Last Shabbos my Englewood community hosted former UK Chief Rabbi Lord Jonathan Sacks, who also merited a cover story in this newspaper. He was scholar in residence at Congregation Ahavath Torah, which Rabbi Shmuel Goldin has built into a modern Orthodox superpower and easily one of the most successful synagogues in the world. Ahavath Torah is a community that bucks the trend of synagogue decline. It is bursting at the seams.

When I lived in the UK, Rabbi Sacks was my hero. I was and remain awed by his writings. A gifted communicator, Rabbi Sacks combines scholarship with a thoroughly modern understanding of social currents. I sought his counsel many times in my work in Oxford and was his foremost defender against calls for his resignation when he was viciously attacked for refusing to attend the funeral of Holocaust survivor Hugo Gryn because he had been a Reform rabbi.

But after I departed the UK and witnessed the growing tide of Israel-hatred in Britain I could no longer understand Rabbi Sacks’ unwillingness to combat the assault on the Jewish state. Worse still was “Prophet of Hope,” his 2002 interview in the Guardian, where he said that certain actions on the part of Israeli soldiers “on a daily basis” left him “profoundly shocked” and “uncomfortable as a Jew.” The Jerusalem Post called on Rabbi Sacks to resign.

Here lies the paradox of Rabbi Sacks’ career as chief rabbi, and why we in America have never been even remotely interested in appointing one.

While Rabbi Sacks’ stature rose, the UK community stagnated, shriveled, and diminished under his leadership. Indeed, the paradox of his leadership is how, although Britain was privileged with arguably the most effective Jewish apologist of our generation, anti-Semitism and anti-Israel sentiment exploded to frightening proportions under his watch.

Some examples include the astonishing 2009 British High Court ruling that the Orthodox community had no right to determine membership in its community, the arrest warrant a British court issued against Israeli Justice Minister Tzipi Livni, the mandate that produce from the west bank had to be labeled as coming from the occupied territories, and the British academic establishment’s ban on Israeli academics at their conferences. Worse of all is the loss of British campuses, a place where Jewish students often are afraid to even wear yarmulkes. Rabbi Sacks reluctantly acknowledged that in 2008, when he said: “We hope that university vice chancellors will recognize the feeling of vulnerability that Jewish students have expressed at many university campuses. Part of the essence of a university is that everyone enters in an atmosphere in which they are accepted.”

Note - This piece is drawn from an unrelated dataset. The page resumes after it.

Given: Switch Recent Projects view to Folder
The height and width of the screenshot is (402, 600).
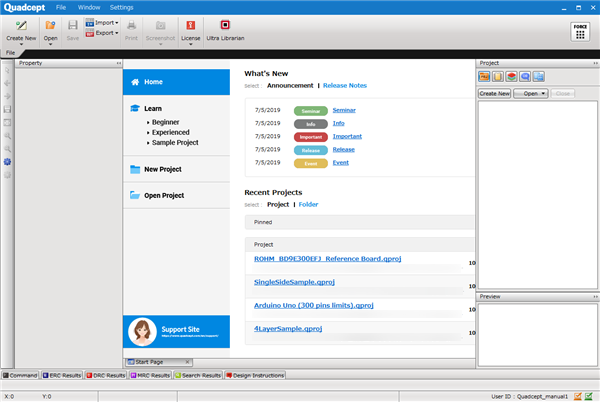Looking at the screenshot, I should click(308, 204).
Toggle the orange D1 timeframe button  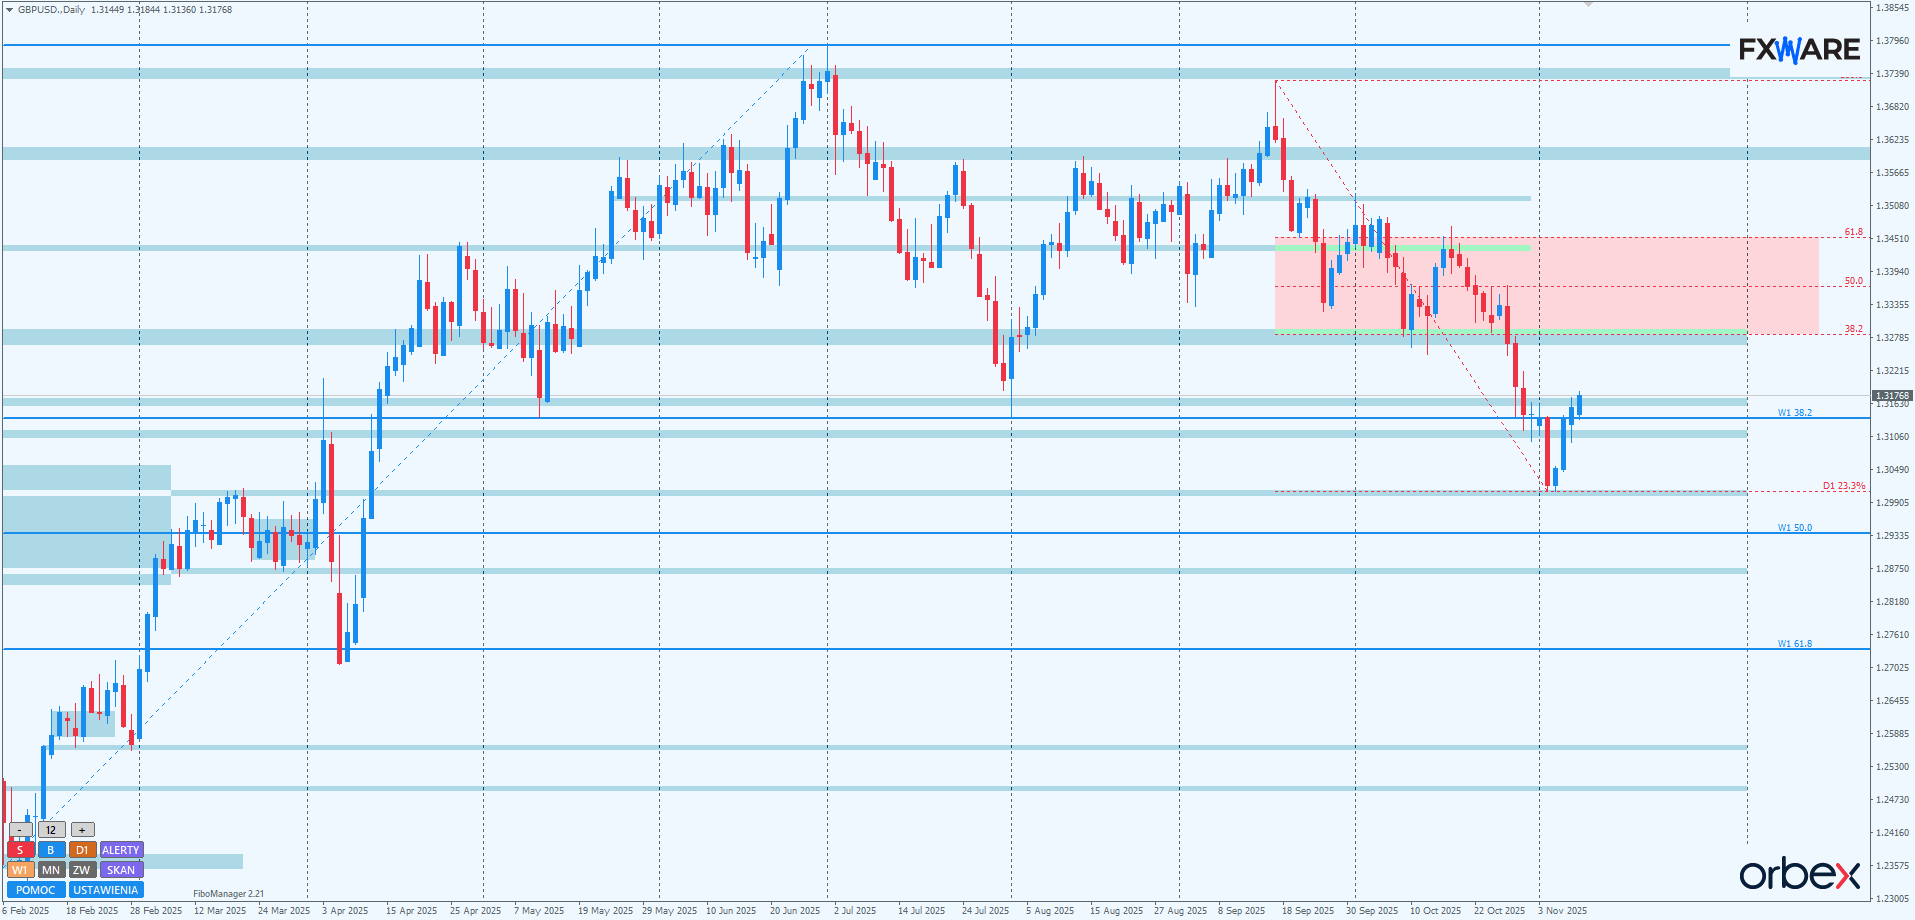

And this ignores the shocking number of physical attacks against Jews in the British Isles.

How could such an outpouring of anti-Jewish emotion erupt while Rabbi Sacks had unfettered access to the airwaves and campuses? He refused to engage these haters. A chief rabbi is a member of the establishment, and establishment figures – seeking respectability above all else – try to avoid controversy and confrontation. That is why we in America have never bothered with the stifling office of chief rabbi, preferring to follow the American example of the rabbinate as a meritocracy, with capable leaders rising to the top rather than being appointed.

That Rabbi Sacks did not take to the BBC to say definitively that the portrayal of Israel in the British media is for the most part foul and biased will forever remain one of the great failures of his tenure. That he did not speak out at his alma mater, Cambridge, even when Stephen Hawking, in his ignorance, joined BDS, forever will taint his legacy.

The central quality of leadership is not eloquence but moral courage. Moses was a stutterer who became a leader when he witnessed an Egyptian taskmaster savagely beating a Jew. Though Moses was a member of the Egyptian establishment he spoke truth to power and allied himself with his people, even though it meant being rejected by the Egyptian House of Lords. The British dismissed Winston Churchill as a drunk and a crank for sounding the alarm against Hitler, but his steadfastness in combating evil is what saved Western civilization.

Jonathan Sacks will be remembered as one of Judaism’s most eloquent spokesmen, who prospered as chief rabbi while his community weakened and regressed.